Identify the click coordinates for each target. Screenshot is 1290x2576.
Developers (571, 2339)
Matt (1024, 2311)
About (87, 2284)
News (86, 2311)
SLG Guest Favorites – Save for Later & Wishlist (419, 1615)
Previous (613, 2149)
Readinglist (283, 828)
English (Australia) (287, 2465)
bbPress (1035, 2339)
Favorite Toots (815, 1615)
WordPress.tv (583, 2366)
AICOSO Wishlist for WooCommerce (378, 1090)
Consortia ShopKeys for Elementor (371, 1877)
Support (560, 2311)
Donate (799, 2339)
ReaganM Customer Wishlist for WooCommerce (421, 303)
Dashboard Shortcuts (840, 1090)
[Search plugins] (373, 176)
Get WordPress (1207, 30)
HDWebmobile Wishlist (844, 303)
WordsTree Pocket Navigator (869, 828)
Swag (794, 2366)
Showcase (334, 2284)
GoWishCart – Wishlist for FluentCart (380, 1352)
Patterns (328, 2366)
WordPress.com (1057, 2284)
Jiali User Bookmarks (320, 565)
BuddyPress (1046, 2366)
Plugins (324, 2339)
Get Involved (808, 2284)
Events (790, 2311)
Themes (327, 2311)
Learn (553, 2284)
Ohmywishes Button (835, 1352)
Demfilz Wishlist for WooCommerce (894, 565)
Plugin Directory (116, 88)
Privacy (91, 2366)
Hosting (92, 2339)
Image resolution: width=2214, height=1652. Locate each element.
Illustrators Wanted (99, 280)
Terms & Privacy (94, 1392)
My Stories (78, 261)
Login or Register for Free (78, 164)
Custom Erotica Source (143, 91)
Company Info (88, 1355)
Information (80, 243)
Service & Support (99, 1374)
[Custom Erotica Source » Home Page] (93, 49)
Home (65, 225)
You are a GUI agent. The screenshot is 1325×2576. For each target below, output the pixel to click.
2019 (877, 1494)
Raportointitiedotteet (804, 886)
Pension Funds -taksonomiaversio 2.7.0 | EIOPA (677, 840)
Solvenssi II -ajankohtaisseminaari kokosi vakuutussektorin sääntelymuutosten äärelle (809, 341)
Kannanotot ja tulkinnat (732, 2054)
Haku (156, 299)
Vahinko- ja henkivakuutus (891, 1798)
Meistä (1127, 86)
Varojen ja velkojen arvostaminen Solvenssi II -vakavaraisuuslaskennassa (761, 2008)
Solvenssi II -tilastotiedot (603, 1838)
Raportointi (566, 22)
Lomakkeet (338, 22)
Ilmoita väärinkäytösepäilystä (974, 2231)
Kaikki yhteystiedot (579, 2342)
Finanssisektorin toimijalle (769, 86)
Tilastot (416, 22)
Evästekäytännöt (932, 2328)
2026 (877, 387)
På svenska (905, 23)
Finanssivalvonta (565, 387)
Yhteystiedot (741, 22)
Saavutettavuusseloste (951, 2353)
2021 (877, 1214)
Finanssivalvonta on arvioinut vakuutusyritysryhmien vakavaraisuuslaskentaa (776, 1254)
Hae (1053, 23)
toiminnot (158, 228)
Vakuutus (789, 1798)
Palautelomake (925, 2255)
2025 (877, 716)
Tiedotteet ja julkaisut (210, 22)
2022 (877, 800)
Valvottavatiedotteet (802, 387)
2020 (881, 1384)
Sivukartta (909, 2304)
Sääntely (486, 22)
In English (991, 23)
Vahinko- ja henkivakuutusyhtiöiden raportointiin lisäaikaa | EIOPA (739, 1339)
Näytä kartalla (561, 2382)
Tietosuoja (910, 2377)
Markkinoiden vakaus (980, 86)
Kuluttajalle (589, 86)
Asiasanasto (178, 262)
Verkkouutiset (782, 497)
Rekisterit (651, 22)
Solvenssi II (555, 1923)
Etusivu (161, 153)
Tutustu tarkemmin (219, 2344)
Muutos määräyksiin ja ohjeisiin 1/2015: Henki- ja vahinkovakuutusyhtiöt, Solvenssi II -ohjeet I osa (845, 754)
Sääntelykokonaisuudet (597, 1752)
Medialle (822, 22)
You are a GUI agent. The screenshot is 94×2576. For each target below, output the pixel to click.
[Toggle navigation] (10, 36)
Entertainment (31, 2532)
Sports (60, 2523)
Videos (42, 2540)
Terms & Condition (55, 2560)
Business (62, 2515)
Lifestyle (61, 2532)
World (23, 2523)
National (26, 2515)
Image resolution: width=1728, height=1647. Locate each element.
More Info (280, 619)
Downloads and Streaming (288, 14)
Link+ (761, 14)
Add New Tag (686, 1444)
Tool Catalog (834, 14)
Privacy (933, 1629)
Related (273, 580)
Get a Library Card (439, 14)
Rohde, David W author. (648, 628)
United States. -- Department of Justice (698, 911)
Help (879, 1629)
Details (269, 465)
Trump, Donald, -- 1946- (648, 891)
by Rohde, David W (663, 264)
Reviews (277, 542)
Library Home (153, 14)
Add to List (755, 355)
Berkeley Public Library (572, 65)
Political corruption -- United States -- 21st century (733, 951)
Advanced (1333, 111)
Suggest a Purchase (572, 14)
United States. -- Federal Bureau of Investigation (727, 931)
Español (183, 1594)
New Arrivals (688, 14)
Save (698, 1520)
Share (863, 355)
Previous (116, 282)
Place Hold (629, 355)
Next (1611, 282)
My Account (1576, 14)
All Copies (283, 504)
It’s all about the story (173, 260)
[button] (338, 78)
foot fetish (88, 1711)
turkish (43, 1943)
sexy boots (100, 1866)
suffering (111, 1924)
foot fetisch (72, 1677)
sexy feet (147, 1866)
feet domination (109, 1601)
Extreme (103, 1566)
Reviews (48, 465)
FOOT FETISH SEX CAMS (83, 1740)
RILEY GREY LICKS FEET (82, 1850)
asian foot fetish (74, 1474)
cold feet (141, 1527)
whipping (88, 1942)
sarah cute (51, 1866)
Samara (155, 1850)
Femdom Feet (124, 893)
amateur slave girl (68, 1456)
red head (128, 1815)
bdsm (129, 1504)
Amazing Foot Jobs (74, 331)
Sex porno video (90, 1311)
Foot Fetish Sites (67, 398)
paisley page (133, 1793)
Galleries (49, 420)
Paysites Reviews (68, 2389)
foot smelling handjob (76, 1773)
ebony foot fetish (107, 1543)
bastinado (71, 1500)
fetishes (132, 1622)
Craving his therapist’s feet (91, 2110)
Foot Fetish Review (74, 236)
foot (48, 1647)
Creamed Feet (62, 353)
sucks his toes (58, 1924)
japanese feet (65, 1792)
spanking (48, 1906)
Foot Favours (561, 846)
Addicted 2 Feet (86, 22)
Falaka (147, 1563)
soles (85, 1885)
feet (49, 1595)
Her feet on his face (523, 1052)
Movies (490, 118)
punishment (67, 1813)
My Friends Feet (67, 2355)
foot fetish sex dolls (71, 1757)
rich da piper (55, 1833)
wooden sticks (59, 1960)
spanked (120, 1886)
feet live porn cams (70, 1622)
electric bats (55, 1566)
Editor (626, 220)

#### DIRECTIONS FOR THIS TASK:
In the listing above, find the line with "Sääntely (486, 22)" and the line with "Reviews (48, 465)"; set down exactly those two lines and every line between them, nothing more.

#### RESPONSE TO THE TASK:
Sääntely (486, 22)
In English (991, 23)
Vahinko- ja henkivakuutusyhtiöiden raportointiin lisäaikaa | EIOPA (739, 1339)
Näytä kartalla (561, 2382)
Tietosuoja (910, 2377)
Markkinoiden vakaus (980, 86)
Kuluttajalle (589, 86)
Asiasanasto (178, 262)
Verkkouutiset (782, 497)
Rekisterit (651, 22)
Solvenssi II (555, 1923)
Etusivu (161, 153)
Tutustu tarkemmin (219, 2344)
Muutos määräyksiin ja ohjeisiin 1/2015: Henki- ja vahinkovakuutusyhtiöt, Solvenssi II -ohjeet I osa (845, 754)
Sääntelykokonaisuudet (597, 1752)
Medialle (822, 22)
You are a GUI agent. The screenshot is 94×2576. For each target below, output the pixel to click.
[Toggle navigation] (10, 36)
Entertainment (31, 2532)
Sports (60, 2523)
Videos (42, 2540)
Terms & Condition (55, 2560)
Business (62, 2515)
Lifestyle (61, 2532)
World (23, 2523)
National (26, 2515)
Image resolution: width=1728, height=1647. Locate each element.
More Info (280, 619)
Downloads and Streaming (288, 14)
Link+ (761, 14)
Add New Tag (686, 1444)
Tool Catalog (834, 14)
Privacy (933, 1629)
Related (273, 580)
Get a Library Card (439, 14)
Rohde, David W author. (648, 628)
United States. -- Department of Justice (698, 911)
Help (879, 1629)
Details (269, 465)
Trump, Donald, -- 1946- (648, 891)
by Rohde, David W (663, 264)
Reviews (277, 542)
Library Home (153, 14)
Add to List (755, 355)
Berkeley Public Library (572, 65)
Political corruption -- United States -- 21st century (733, 951)
Advanced (1333, 111)
Suggest a Purchase (572, 14)
United States. -- Federal Bureau of Investigation (727, 931)
Español (183, 1594)
New Arrivals (688, 14)
Save (698, 1520)
Share (863, 355)
Previous (116, 282)
Place Hold (629, 355)
Next (1611, 282)
My Account (1576, 14)
All Copies (283, 504)
It’s all about the story (173, 260)
[button] (338, 78)
foot fetish (88, 1711)
turkish (43, 1943)
sexy boots (100, 1866)
suffering (111, 1924)
foot fetisch (72, 1677)
sexy feet (147, 1866)
feet domination (109, 1601)
Extreme (103, 1566)
Reviews (48, 465)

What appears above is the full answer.